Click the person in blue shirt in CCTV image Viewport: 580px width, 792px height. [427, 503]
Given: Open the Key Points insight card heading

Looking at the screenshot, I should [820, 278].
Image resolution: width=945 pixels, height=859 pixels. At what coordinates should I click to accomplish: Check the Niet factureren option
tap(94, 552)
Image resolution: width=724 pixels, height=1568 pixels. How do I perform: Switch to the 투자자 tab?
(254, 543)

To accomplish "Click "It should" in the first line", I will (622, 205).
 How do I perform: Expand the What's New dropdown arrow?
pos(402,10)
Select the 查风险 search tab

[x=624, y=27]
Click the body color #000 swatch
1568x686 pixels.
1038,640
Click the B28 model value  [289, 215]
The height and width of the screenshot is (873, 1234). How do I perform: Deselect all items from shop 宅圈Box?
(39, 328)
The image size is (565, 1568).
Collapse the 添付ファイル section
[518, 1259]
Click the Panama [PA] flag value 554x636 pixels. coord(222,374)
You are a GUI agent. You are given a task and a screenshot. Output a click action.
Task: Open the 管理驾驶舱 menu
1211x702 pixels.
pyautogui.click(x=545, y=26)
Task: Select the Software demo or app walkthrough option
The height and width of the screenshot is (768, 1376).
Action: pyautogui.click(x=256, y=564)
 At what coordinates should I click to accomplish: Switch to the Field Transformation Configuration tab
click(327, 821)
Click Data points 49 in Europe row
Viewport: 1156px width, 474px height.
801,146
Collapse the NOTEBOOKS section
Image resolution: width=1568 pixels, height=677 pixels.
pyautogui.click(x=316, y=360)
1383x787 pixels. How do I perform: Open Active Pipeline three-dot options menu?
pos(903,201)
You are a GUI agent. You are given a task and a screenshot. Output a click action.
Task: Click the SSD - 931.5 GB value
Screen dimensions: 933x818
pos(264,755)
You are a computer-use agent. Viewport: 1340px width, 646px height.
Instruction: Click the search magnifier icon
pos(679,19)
============
**PROBLEM**
Pick out and copy every line in the records above that contains the word "perform". Case counts.

**THE COMPLETED TASK**
Image resolution: width=724 pixels, height=1568 pixels. How do I perform: Switch to the 투자자 tab?
 How do I perform: Expand the What's New dropdown arrow?
The height and width of the screenshot is (873, 1234). How do I perform: Deselect all items from shop 宅圈Box?
1383x787 pixels. How do I perform: Open Active Pipeline three-dot options menu?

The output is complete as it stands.